▼▼▼

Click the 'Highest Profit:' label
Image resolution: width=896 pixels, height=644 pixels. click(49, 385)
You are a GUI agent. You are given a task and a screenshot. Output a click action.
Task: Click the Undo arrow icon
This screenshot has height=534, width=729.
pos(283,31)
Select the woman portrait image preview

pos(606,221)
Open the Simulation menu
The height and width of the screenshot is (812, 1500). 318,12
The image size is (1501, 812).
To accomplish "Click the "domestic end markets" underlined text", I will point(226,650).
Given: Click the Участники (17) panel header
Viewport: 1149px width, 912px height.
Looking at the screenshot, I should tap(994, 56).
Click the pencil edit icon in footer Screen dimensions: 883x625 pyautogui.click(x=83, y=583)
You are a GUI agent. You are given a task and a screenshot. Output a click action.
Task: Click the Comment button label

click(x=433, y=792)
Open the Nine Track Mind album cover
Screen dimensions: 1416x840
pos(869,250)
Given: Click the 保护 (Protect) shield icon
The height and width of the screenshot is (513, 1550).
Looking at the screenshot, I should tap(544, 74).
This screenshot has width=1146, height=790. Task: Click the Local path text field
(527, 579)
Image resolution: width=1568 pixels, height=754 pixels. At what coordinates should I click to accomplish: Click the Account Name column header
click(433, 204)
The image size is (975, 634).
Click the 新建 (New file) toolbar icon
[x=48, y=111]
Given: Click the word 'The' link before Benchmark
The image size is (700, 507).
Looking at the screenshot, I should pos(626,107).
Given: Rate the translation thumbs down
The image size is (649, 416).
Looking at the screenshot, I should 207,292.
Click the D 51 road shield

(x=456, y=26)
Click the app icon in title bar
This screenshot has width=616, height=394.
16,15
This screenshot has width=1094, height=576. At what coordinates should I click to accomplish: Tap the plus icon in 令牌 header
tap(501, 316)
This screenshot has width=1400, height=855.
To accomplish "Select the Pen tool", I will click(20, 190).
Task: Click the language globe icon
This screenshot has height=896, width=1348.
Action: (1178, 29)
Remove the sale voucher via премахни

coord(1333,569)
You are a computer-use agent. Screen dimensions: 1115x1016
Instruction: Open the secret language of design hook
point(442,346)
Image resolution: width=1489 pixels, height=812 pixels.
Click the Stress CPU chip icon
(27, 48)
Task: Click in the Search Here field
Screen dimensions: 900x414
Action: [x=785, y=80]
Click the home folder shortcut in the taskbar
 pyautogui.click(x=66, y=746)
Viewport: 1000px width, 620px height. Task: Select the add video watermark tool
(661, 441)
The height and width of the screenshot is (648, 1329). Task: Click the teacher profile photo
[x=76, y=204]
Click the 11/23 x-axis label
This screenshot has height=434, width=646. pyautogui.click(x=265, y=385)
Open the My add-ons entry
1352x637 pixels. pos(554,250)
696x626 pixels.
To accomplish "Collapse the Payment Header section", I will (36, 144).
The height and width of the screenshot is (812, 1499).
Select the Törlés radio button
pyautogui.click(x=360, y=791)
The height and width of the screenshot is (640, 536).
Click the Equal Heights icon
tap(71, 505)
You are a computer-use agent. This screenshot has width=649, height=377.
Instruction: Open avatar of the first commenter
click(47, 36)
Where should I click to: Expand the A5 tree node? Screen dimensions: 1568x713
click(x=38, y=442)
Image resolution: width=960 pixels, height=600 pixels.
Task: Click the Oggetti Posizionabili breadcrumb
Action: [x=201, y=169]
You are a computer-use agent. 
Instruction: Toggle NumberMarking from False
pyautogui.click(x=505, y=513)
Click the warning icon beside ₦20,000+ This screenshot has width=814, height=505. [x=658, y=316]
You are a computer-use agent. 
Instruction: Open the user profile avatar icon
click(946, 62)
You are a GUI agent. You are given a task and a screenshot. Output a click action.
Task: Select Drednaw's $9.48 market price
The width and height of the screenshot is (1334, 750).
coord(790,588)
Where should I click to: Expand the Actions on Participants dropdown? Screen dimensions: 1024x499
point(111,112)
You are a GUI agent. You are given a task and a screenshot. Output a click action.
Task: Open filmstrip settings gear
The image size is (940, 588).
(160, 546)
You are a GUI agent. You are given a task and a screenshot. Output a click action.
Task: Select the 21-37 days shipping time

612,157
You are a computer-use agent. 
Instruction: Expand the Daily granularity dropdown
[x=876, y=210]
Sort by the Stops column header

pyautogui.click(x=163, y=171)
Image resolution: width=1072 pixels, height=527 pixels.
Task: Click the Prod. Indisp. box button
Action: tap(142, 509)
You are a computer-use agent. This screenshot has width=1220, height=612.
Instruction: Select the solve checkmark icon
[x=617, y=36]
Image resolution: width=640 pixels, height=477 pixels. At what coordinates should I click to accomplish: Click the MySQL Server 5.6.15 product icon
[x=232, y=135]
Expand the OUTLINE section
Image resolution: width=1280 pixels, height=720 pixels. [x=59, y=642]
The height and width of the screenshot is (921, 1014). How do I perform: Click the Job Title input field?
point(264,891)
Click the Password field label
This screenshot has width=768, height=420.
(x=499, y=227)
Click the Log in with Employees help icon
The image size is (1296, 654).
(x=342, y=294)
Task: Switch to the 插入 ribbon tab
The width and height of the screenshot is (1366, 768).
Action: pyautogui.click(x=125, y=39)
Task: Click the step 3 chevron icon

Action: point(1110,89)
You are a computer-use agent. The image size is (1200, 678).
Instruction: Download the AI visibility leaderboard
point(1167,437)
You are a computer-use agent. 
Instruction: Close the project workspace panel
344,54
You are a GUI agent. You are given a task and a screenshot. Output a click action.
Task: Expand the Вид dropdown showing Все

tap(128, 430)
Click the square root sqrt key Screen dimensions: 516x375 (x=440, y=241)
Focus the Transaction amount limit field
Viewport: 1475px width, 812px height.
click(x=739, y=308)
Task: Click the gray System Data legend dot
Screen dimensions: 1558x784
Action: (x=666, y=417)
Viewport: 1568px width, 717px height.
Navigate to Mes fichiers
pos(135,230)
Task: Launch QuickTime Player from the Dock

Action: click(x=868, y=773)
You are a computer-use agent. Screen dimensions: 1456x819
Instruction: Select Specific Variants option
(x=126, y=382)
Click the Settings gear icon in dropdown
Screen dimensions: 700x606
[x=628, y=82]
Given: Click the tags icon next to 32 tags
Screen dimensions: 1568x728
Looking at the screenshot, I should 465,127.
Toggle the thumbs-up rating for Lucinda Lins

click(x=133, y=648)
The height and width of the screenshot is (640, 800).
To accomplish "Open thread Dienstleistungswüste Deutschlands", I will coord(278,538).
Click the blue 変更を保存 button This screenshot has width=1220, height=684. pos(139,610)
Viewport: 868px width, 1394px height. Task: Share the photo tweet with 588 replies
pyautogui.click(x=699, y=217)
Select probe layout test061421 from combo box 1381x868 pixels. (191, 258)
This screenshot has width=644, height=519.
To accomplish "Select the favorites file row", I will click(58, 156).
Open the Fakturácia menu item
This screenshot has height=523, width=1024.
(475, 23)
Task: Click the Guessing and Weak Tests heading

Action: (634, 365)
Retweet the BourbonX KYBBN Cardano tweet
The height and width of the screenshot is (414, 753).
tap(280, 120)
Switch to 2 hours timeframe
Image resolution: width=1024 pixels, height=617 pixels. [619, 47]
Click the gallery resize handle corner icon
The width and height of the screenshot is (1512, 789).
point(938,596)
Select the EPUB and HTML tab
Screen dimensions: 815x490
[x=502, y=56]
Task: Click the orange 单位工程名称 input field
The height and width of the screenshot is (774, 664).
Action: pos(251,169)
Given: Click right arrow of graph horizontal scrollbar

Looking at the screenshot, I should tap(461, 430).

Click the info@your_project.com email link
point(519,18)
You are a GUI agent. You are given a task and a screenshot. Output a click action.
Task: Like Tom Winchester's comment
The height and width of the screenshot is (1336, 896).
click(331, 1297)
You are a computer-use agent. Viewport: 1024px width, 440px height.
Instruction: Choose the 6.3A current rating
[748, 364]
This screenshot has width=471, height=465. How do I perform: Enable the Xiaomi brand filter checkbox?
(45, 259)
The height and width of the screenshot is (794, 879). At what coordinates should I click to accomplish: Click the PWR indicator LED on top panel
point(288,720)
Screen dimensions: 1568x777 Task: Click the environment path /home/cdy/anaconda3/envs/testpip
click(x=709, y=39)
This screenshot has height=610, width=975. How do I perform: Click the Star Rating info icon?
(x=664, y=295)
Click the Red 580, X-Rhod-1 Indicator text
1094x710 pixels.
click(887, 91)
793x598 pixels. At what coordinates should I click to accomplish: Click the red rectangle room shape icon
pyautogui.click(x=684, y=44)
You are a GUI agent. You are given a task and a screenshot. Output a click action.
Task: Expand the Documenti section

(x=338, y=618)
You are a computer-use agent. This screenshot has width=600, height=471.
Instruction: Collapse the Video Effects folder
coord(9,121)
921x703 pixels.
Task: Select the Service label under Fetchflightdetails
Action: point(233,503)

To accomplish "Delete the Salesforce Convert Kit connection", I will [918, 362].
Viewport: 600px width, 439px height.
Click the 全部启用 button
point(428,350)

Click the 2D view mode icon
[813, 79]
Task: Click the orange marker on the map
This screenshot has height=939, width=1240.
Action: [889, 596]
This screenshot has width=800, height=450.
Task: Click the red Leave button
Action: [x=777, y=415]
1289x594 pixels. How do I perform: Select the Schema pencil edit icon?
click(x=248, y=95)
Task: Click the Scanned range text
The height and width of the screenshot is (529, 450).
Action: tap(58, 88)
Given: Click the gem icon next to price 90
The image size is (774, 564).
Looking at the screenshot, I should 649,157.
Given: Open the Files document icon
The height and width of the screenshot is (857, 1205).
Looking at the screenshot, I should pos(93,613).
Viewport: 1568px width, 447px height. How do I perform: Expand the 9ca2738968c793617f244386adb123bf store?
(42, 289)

▲▲▲

— Problem to solve —
When a line in the records holds the string "orange", copy that line.

— Written solution —
Task: Click the orange 单位工程名称 input field
Task: Click the orange marker on the map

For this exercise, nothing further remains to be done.